Living those Guy Lafleur dreams……..

Oh yes….the cooler the better! Though I love the warm weather, nights like these make it very clear that I am a Northerner at heart! I do not mind the cold, and there is no better feeling at all to me than to be out on an ice rink gliding around with the cool wind in my face. I am certain this blog is going to lead me to the rink either this Friday or Saturday too.

I suppose we all have things that bring us great joy. For me, among other things, it’s my faith, my family, our dogs, my wonderful gray and white domestic mountain lion (she is diluted…she’s really just a little cat) and of course my love of ice skating. It’s 55 right now on the back porch with a little wind, and as it hit me, skating was the first thing that came to my mind.

When I skate I feel free and very close to God. The aches and pains of my body and the stiffness that always plagues me all seem to disappear, and I just glide across the ice. Of course being a middle-aged man helps. I still skate better than I walk, but the fact that there are not five guys with sticks looking to knock me down anymore makes it a lot smoother, and more of a pleasurable skate! Don’t get me wrong, I miss the contact and competitiveness of my youth, but as I skate, I now seem to remember only the victories, and the good times! And as I glide across the ice, my mind goes to the things I am blessed with in this life! There is a real sense of peace and joy. It is something I wish everyone had, yet I must confess, it is something I do not take time for enough anymore. I do however, intend to change that by the weekend!

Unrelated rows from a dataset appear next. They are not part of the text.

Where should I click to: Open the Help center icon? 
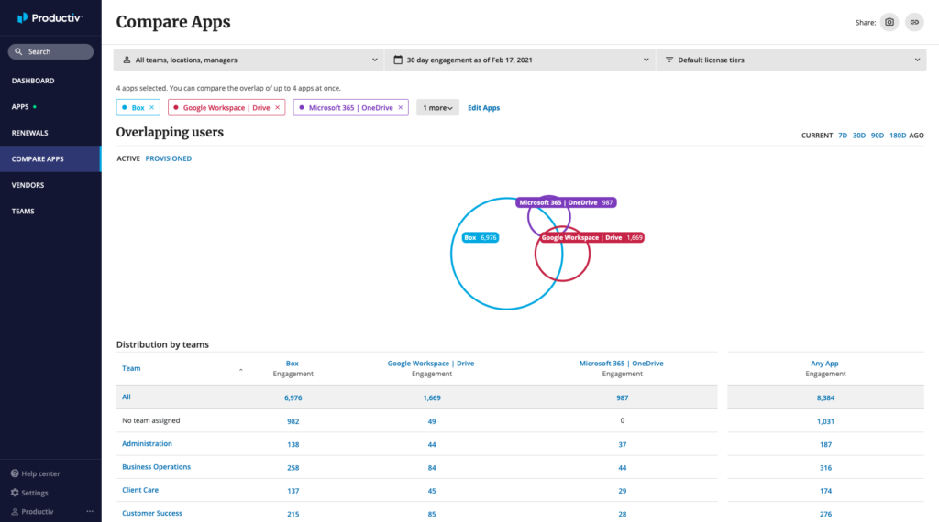coord(15,473)
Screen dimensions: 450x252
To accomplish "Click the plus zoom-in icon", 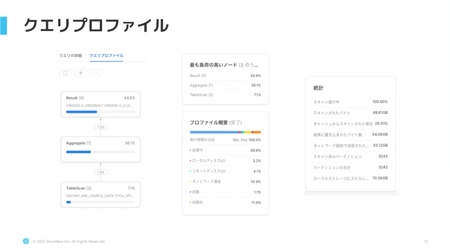I will [x=81, y=73].
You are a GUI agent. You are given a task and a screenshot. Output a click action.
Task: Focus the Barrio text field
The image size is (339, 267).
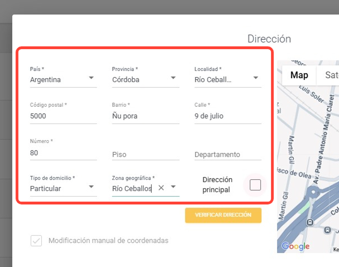[x=145, y=116]
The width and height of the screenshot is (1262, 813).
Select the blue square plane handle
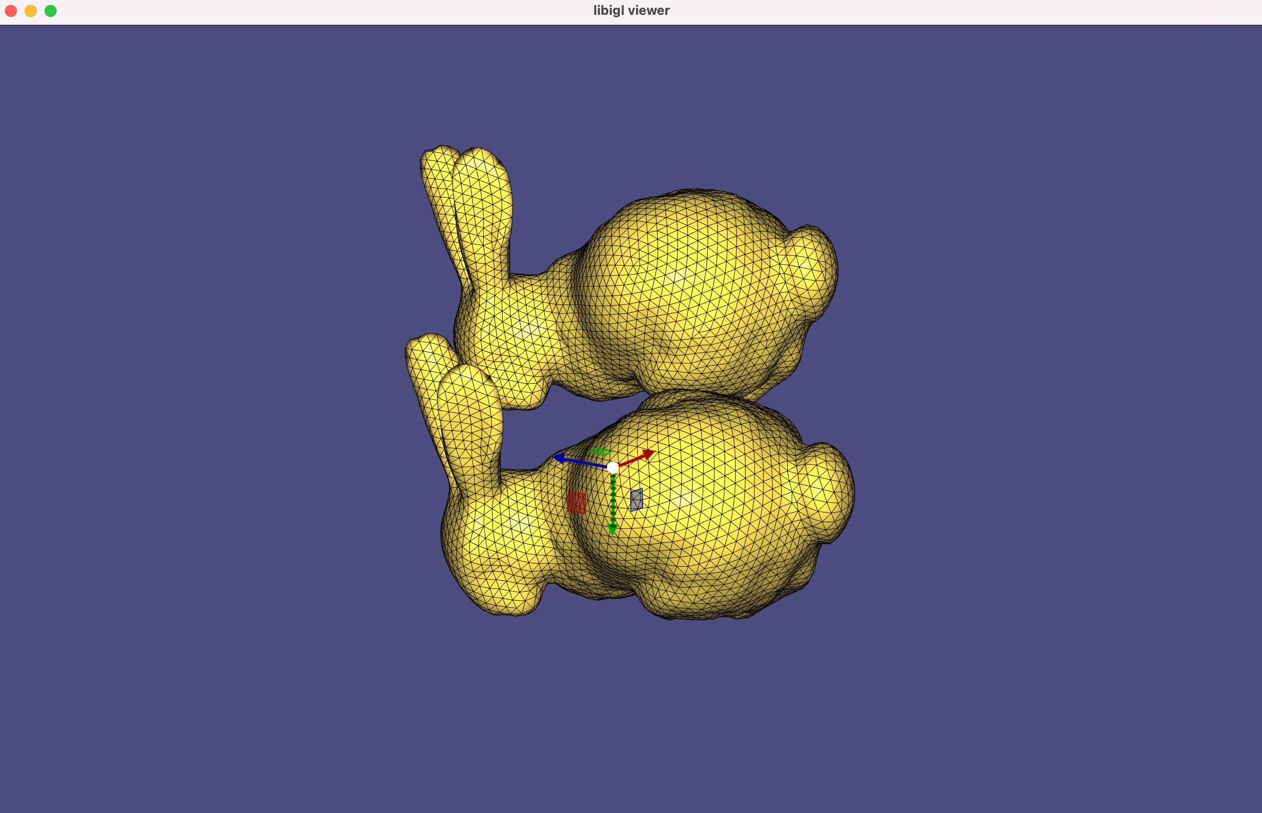pos(637,499)
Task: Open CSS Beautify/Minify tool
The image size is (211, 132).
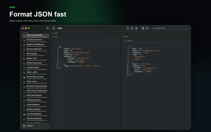Action: 36,101
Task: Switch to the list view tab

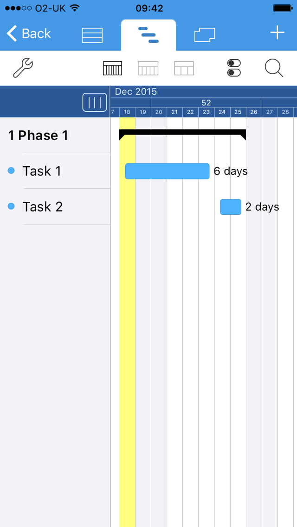Action: point(92,35)
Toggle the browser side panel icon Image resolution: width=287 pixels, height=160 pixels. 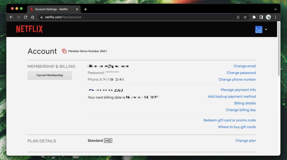coord(261,17)
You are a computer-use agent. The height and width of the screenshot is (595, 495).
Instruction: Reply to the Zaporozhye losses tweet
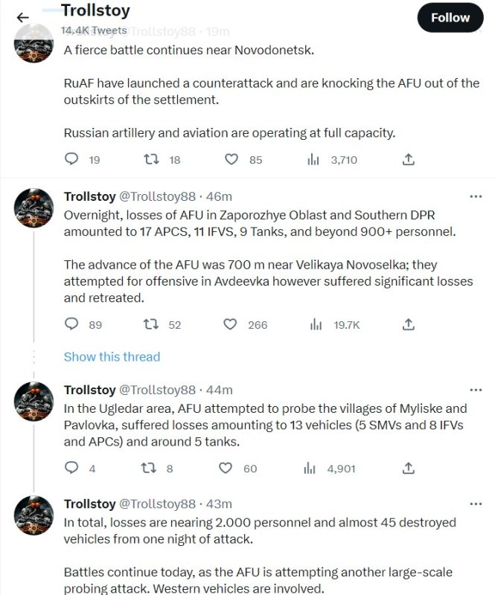pyautogui.click(x=72, y=324)
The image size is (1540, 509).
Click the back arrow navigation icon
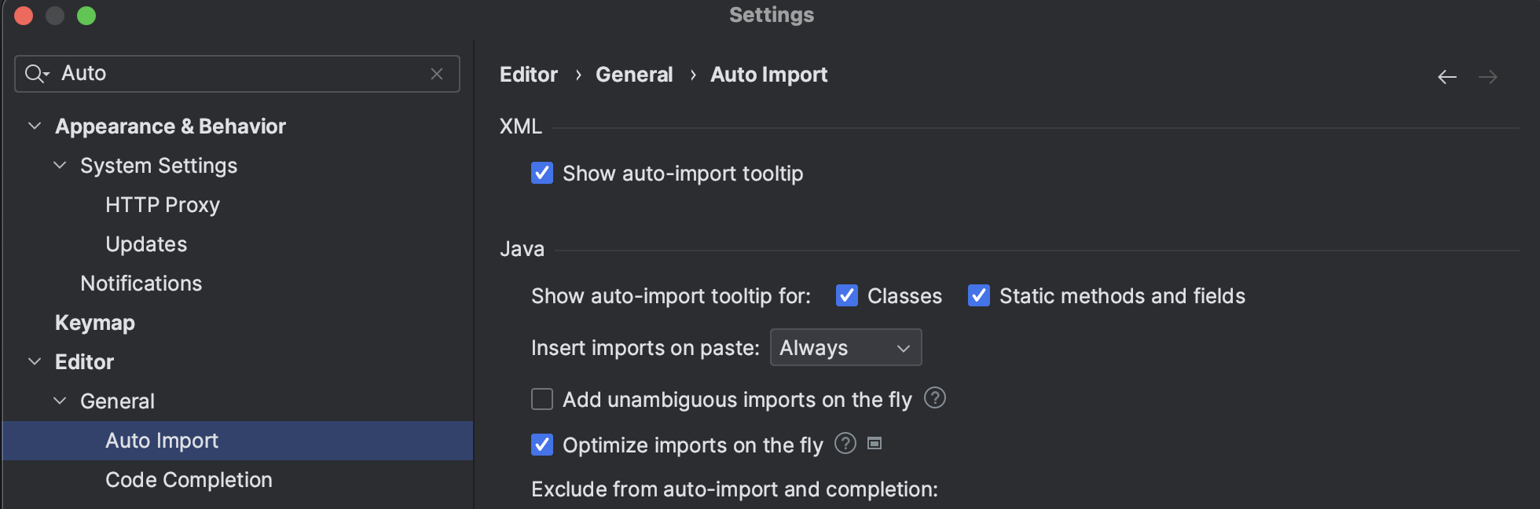(x=1447, y=77)
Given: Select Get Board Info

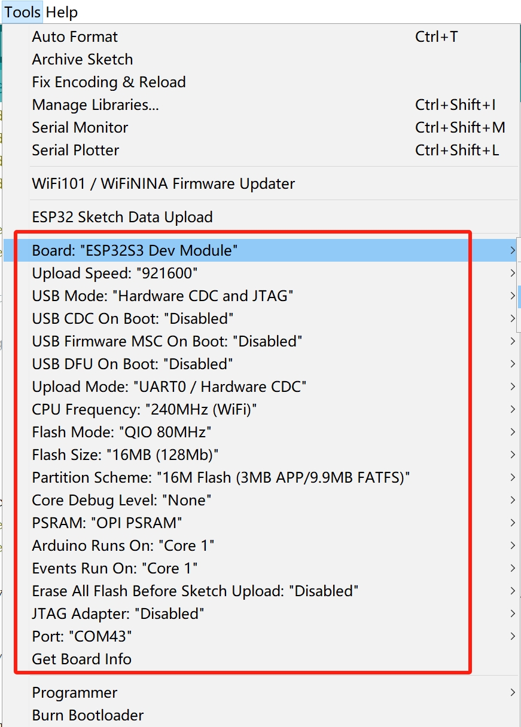Looking at the screenshot, I should tap(261, 659).
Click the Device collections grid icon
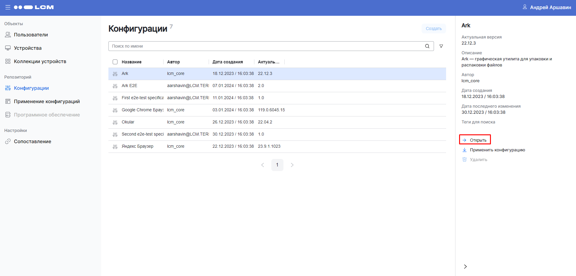The height and width of the screenshot is (276, 576). pyautogui.click(x=8, y=61)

I may have lost a bit of my mind post-stroke, but as I am dealing with it what I have discovered is that God is deepening other parts of me. I seem to struggle with complex thought, and particularly numbers, and even short-term memory, but I now notice much more depth in the world around me. My patience is a lot shorter, yet things seem to have more meaning. And yes, I know you are worried, but my sense of humor took no hits at all, because I am truly convinced I am six inches taller and ten years younger than I was in March….yep, 6’3″ and 28!

Where I come from there is an expression, “you play the hand you are dealt.” Really you can do no more. I do not have a hand of two’s and three’s though……my hand is pretty good. And I need not bluff my way through life because I know I am truly blessed.

I have met a lot of clergy in my time who I have thought were totally delusional, and I suppose some may think that about me. But I can walk and talk, I have a great faith, a great family, and good friends (we cannot all be great). I get confused, but can still do more than most. And for a stroke patient, I am living the rock star life. I KNOW I am blessed, and I intend to make the most of it.

I will continue to make the most of each day, playing that hand the best that I can, and I hope you do the same. We are all given a lot of opportunities every day, and all of them are gifts from God. I encourage you to join me, and lets make the best of all of them! Life is to short to do anything less. And God’s hope for us all is that we would live each day to its fullest!

Goodnight my friends and God bless! Come join me this weekend at Church AND at the rink!